В моём кабинете всегда пахнет сыростью, старым табаком и бумагой. Бумага здесь особенная — не та, что продают в канцелярских лавках. Эта помнит прикосновения чужих пальцев, судьбы, которые на ней писали, и слёзы, которые в неё впитывались. Я покупаю её у старухи на базаре — она не спрашивает, зачем мне столько чистой бумаги. Она просто берёт монеты и отворачивается, пряча глаза. Она боится, и правильно делает.
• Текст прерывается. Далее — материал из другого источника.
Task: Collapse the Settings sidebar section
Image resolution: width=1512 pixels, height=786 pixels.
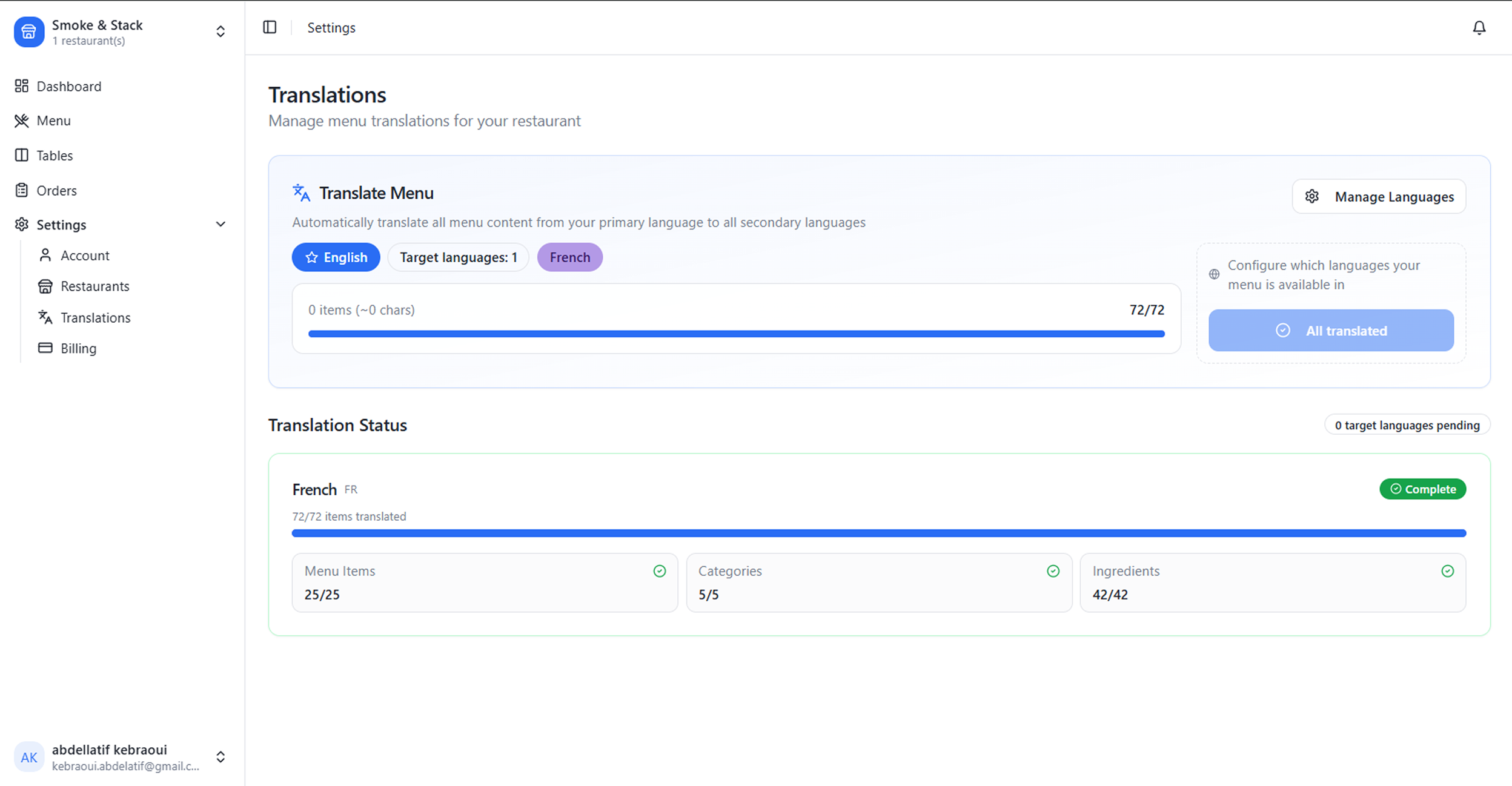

Я — тот, кто закатывает надежды в асфальт. У меня много имён, но ни одно не моё. Настоящее я забыл ещё до того, как понял, что его можно забыть. Переписали. Вымарали. Заменили на что-то более удобное.

Мой кабинет на восьмом этаже — единственное место, где я могу дышать. Окна выходят на Аркхем. Оттуда всегда тянет мокрым бетоном и чем-то сладковато-гнилым, как забытые в кармане фрукты. По ночам я включаю лампу с зелёным абажуром — она трещит, как старый проектор, и отбрасывает длинные тени на стены. В этих тенях я вижу лица. Те, что я вычеркнул из реестра. Те, что я зачеркнул. Те, что я отправил в небытие.
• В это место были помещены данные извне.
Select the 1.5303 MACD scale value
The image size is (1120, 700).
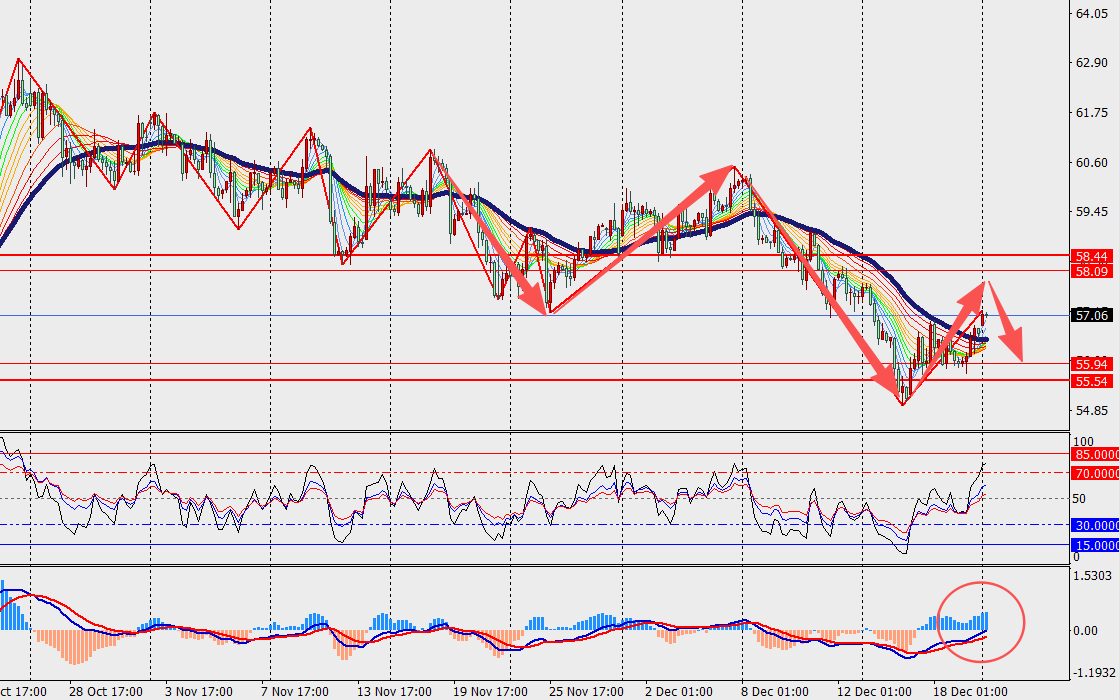(1091, 576)
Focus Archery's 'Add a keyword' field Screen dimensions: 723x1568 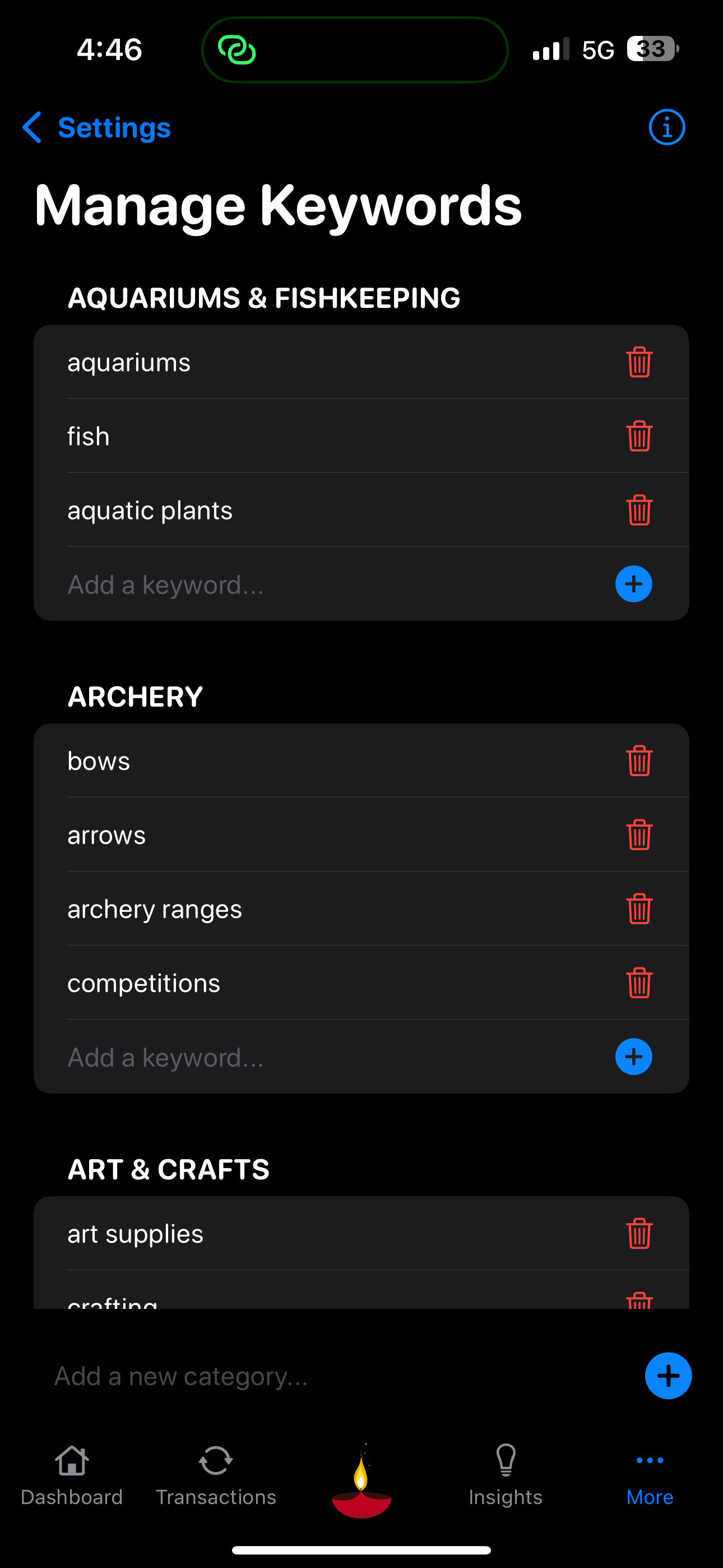(335, 1057)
Они смотрят на меня. Молчат. Знают, что я их не помню. Но я помню. Каждую зачёркнутую букву. Каждый стёртый слог. Каждую судьбу, которую Авторы решили назвать «черновиком».
Сегодня пришёл новый конверт.

Он лежал на столе, когда я проснулся. Посыльный — не человек. Тень. Паук, которого Авторы держат на цепи. Он просачивается сквозь стены, оставляя за собой запах сырых подвалов и плесени. Я никогда не видел его лица. Только восемь тонких лап, мелькающих в углах, и красные глаза, смотрящие из темноты. Говорят, он тоже когда-то был черновиком. Говорят, его переписали так много раз, что от человека остались только инстинкты и жажда служить.
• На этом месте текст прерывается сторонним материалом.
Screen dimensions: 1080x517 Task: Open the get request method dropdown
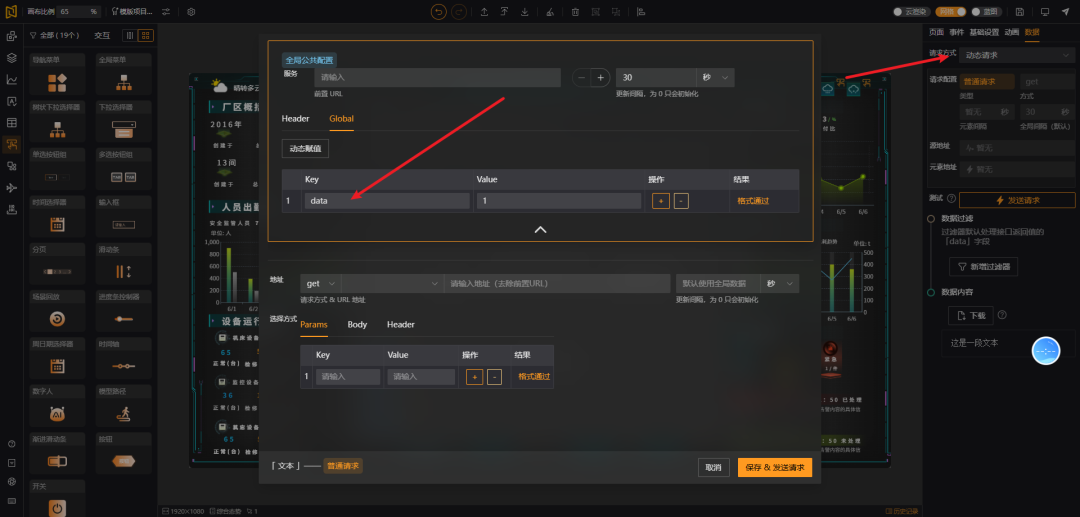(320, 284)
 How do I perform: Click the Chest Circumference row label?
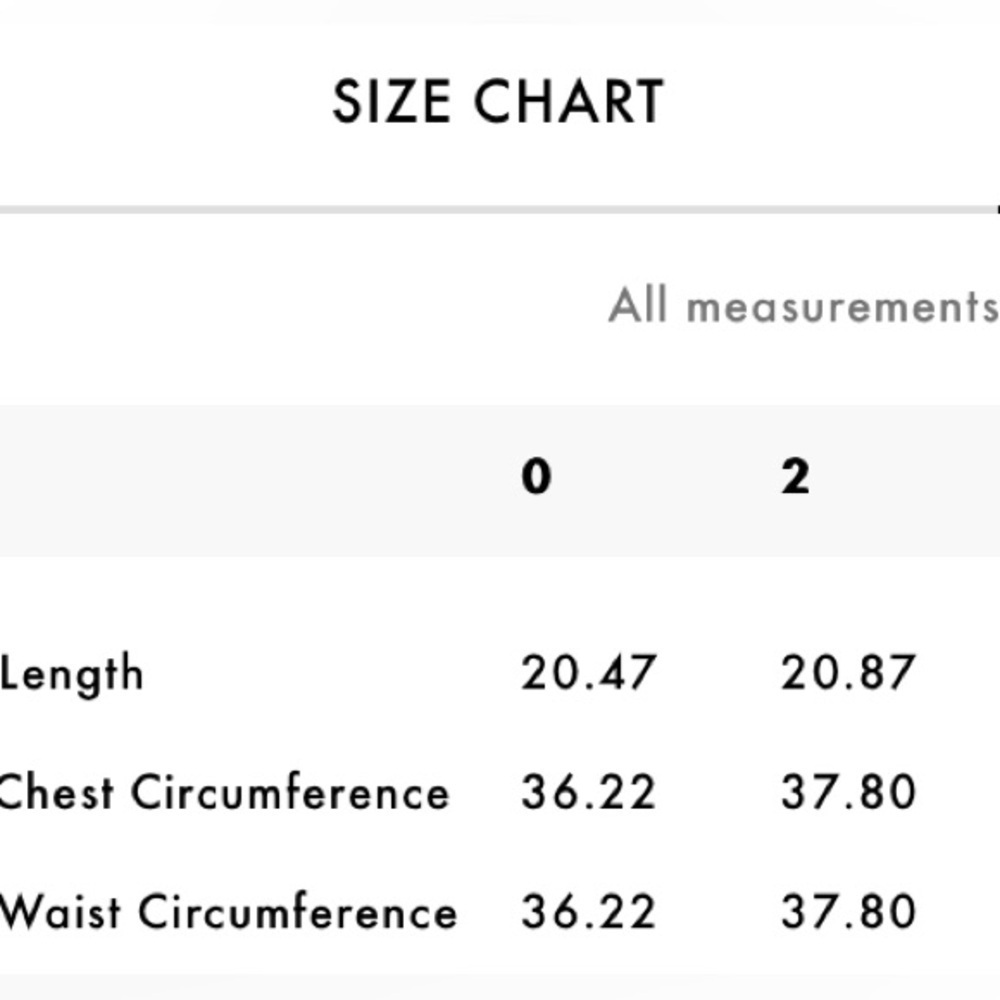point(224,791)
Конверт пах лавандой. Единорог.

Моя самая частая клиентка. Высокая, бледная, с идеальными ногтями и пустыми глазами. Она носит белое — всегда. Даже дождь не оставляет пятен на её пальто. Она просто появляется — из ниоткуда, из переписанной реальности. Её перо — серебряное, тонкое, как игла. Она пишет им судьбы, вычёрчивая идеальные линии, не терпящие грязи и хаоса. Её правка — стерильность. Она убирает всё, что является живым. Платит чистыми купюрами, которые пахнут формальдегидом. И улыбается так, будто знает, что я тоже — всего лишь черновик.

Я вскрыл конверт. Внутри — лист бумаги, тонкой, почти прозрачной, как крыло мотылька. Несколько слов, выведенных изящным, каллиграфическим почерком:

«Объект: девушка, 24 года, внешность непримечательная. Локация: кинотеатр "Готэм-Палас", окраина. Статус: черновик. Рекомендация: удалить. Примечание: не влияет на сюжет.»

И внизу — приписка, сделанная другим, более грубым почерком. Я узнал его. Гидра. Бюрократ, любитель слоёв. Его почерк — как щупальца, расползающиеся по странице, создающие три смысла одновременно. Он не пишет одну правку — он пишет три, и каждая отменяет предыдущую.

«Третья версия. Первые две аннулированы. Третья оказалась ошибкой. Исправь. И, шакал, проверь все связи. Вдруг она влияет на другие сцены. Мне не нужны коллизии.»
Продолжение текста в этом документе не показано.